I was wondering how many home-schooling moms (HSM) deal with kids just not listening to them. Mainly because i believe, and i dont know why i believe this, but that other HSM have perfect children who do as they are asked and never need to remind their kids to do their chores.... or their school work. That other HSM never have to raise their voices to get their children's attention. And of course, thinking that way makes me feel like i am a horrible homeschooler. That i am a horrible mom. And that the best thing i could possibly do is put my children in school. Now, this isnt a knock on people who put their kids in school. I believe there is a place for school and that teachers work very hard at what they do, and do a great job at it. But, like any occupation, there are days that you wonder if you made the right career choice. I had one of those days.
I know that it isnt always going to be like this. Messy house, children telling me that they hate me.
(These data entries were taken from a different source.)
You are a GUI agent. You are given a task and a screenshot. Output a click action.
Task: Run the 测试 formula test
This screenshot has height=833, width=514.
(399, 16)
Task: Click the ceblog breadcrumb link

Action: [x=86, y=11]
I know that when i look back on these years,and my grandchildren call me because they think their parents are being unfair, i will smile. I will finally be good at this mothering thing when i no longer have children at home. And that is when i will get to be a GRANDmother. (GRANDparents earned their titles.) So why was today so much harder? Well, sitting and talking to Thomas about it, i think it was really because i was woken 4 times last night. And with that broken sleep, i was unable to parent the way that keeps my heart intact. My heart broke today because i am tired. My children were able to push my buttons in a different way. And they could smell my weakness, so they exploited it. Dont all children?! (that is rhetorical, if you tell me that your children dont, you may very well be banned from my blog.) :)
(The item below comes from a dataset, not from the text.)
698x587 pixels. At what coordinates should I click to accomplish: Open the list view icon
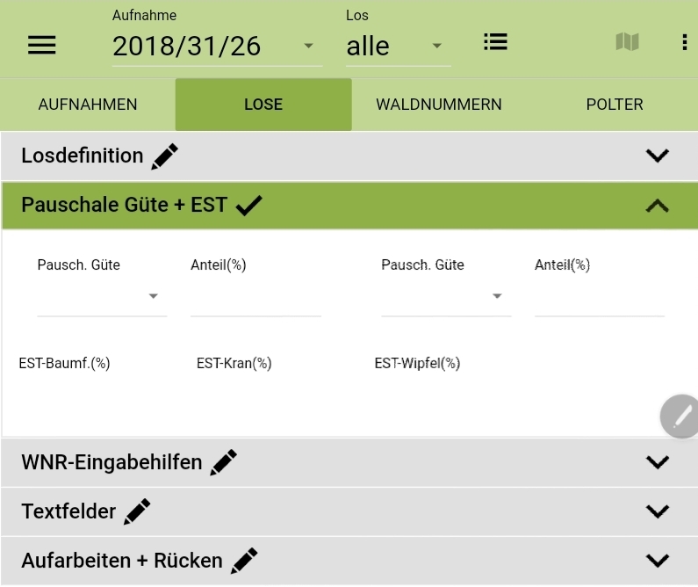495,42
Today was not apart of our regular routine. I tried something new, on a day that i had little sleep. An exhausting attempt that i ought to have waited to do until i was properly rested. I think i will always question my homeschooling.... you know, the grass is greener on the other side, sort of question. I know. It is still just grass. And things will be different every single day. All i have to do is love my children and purposefully parent. And keep on keeping on. They learn. I just have to facilitate learning, and they learn. Please, dear friends, keep me in check. Remind me from time to time that there are struggles, and that i am not the only one!